Viele Menschen möchten auch auf Reisen etwas aktiv für Ihre Gesundheit tun. Dies kann zum Beispiel eine Gesundheitswanderung durch die Natur sein oder ein entspannender Urlaub am See, in dem man Techniken zum Stressmanagement erlernt. Um die steigende Nachfrage an gesundheitsorientierten Aktivitäten im Urlaub zu bedienen, hat sich ein wachsendes touristisches Segment für diese Zielgruppe gebildet – der Gesundheitstourismus.

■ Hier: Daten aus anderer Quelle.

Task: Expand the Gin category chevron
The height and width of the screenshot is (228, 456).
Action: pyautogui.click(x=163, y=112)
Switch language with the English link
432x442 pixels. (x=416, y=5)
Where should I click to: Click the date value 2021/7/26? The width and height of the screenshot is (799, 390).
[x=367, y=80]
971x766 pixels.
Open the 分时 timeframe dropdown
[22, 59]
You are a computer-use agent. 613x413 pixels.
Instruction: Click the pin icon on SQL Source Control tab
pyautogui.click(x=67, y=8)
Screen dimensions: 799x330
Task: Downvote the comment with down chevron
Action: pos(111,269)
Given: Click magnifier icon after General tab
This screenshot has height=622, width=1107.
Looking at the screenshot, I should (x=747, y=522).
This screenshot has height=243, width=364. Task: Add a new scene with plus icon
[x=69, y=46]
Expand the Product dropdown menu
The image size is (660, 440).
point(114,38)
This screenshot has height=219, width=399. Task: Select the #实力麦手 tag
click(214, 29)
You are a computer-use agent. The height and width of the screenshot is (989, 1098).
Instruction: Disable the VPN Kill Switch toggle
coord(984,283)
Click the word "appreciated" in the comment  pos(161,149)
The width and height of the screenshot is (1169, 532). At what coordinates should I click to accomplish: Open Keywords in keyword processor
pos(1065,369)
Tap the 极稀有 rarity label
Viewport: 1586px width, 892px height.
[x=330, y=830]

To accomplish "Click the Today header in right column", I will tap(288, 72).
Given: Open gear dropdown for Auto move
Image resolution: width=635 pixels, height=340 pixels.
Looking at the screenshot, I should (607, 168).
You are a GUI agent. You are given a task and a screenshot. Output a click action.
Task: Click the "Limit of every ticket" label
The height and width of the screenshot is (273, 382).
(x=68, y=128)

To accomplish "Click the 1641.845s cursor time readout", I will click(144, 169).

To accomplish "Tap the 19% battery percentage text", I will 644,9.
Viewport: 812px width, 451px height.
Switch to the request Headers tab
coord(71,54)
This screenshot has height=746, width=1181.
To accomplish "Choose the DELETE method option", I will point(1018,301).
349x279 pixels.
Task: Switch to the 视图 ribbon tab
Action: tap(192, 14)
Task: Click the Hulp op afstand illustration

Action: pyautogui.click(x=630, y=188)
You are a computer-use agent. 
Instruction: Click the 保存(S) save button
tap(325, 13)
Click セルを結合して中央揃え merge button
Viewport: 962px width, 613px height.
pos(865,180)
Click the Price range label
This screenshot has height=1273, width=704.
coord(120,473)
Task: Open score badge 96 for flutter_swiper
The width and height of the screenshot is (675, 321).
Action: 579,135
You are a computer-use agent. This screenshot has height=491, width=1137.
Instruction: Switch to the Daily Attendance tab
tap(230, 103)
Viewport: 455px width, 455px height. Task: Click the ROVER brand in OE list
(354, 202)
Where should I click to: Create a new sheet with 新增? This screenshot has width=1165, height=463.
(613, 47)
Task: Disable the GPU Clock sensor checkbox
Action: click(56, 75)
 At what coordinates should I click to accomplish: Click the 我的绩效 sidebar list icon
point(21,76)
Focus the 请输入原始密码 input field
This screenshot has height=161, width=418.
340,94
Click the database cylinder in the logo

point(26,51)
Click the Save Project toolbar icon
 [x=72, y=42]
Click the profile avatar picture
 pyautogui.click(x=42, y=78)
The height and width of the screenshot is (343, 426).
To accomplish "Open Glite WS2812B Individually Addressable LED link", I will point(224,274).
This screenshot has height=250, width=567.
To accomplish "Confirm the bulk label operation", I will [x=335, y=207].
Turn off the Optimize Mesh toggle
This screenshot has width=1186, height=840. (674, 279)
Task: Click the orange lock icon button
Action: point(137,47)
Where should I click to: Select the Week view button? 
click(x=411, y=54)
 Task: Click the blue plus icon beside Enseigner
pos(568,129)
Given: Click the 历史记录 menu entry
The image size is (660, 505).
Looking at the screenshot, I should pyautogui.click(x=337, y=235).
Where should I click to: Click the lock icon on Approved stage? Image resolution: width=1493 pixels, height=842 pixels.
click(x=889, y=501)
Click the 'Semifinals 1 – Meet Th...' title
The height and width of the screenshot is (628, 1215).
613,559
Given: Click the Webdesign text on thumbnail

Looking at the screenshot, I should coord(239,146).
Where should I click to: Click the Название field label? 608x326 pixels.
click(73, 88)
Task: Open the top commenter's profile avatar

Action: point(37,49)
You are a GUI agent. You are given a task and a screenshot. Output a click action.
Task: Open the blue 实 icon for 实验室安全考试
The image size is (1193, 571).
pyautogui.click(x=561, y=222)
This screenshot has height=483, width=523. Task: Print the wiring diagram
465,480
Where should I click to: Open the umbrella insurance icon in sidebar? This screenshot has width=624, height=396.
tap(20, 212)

Die Region Berlin-Brandenburg ist mit acht anerkannten Kurorten und Heilbädern, 18 Thermen und Erlebnisbädern, 30 Rehabilitationskliniken sowie mit mehr als zwanzig Fachkliniken eine gefragte Destination für Gesundheitstouristen. Die großartige Wald- und Seenlandschaft, ausgebaute Rad- und Wanderwege sowie eine kompetente Wellnesshotellerie bieten zudem vielfältige Möglichkeiten zur Entschleunigung. Die Angebotssegmente in der Region Berlin-Brandenburg reichen von der Primärprävention (wie z. B. gesunde Ernährung, Entspannung und Bewegung) über Sekundärprävention (z. B. Gesundheitschecks) bis hin zur Tertiärprävention (etwa im Rahmen von Rehabilitationsmaßnahmen).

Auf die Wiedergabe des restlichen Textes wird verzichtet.